Regulatory Affairs Manager

GreenLight Biosciences is seeking a highly motivated Regulatory Affairs Manager to join our Crop Protection team. Greenlight is developing cutting edge RNA technologies that address key challenges in global Crop Protection. In this role you will be integrally involved in the development and registration of novel biochemical products. The ideal candidate will have registration experience as well as knowledge of biochemical product regulations. Strong technical, organizational, and communication skills, attention to detail, as well as the ability to maintain a commitment to excellence and high-quality work in a fast-paced milestone driven company, are essential.

Responsibilities:

Support supervisor in all aspects of international, federal and state development and registration for GreenLight products. This process typically involves:

Working with regulatory team to plan, assist and manage electronic submission packages to regulatory authorities (e.g.: EPA CDX);

Assure compliance with US Environmental Protection Agency (EPA), Canada Pest Management Agency (PMRA) and other regulatory authorities regulations related to formatting and organizing documents files in preparation for submission to these regulatory authorities.

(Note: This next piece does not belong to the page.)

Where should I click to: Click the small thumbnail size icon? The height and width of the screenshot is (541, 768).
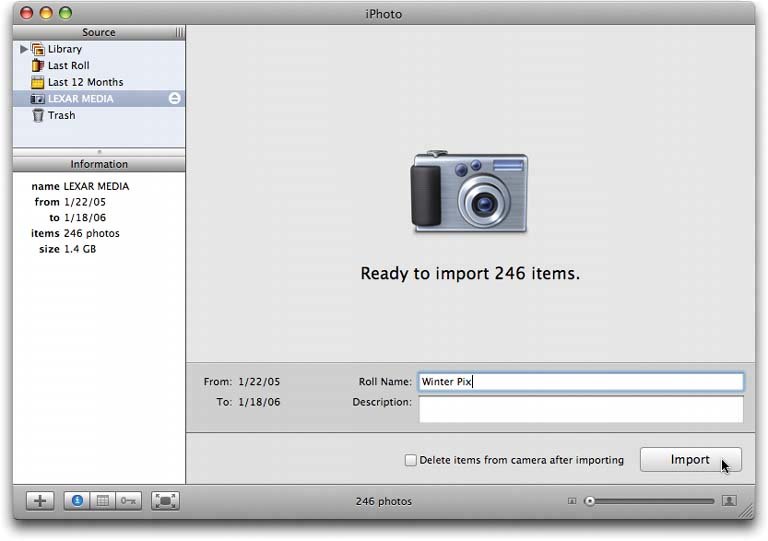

Work with internal stakeholders to assist annual reports required by authorities (e.g.: EPA Pesticide production establishment reports).

Prepare and maintain US State Registrations supporting internal business plan.

Interfacing with the appropriate regulatory agency (EPA, CDPR, etc.) contacts.

Independently preparing more routine submissions.

Maintaining appropriate files and databases to document such activities;

Being regulatory point of contact with other GreenLight team members to meet registration objectives and address regulatory concerns that impact the businesses, such as amending federal and/or state registrations/labels.

Requirements:

master’s degree or higher in a relevant science (preferred);

previous FIFRA experience; US state registration, label management, international and biochemical experience are a plus;

data management system implementation and management.

good communication skills, be highly organized and have a strong attention to detail.

have a good command of the English language, and an ability to do technical writing and critically review documents;

be proficient in using the following: Microsoft Office products (Word, Excel, PowerPoint, Outlook, Smartsheets is a plus); Adobe Acrobat; other software.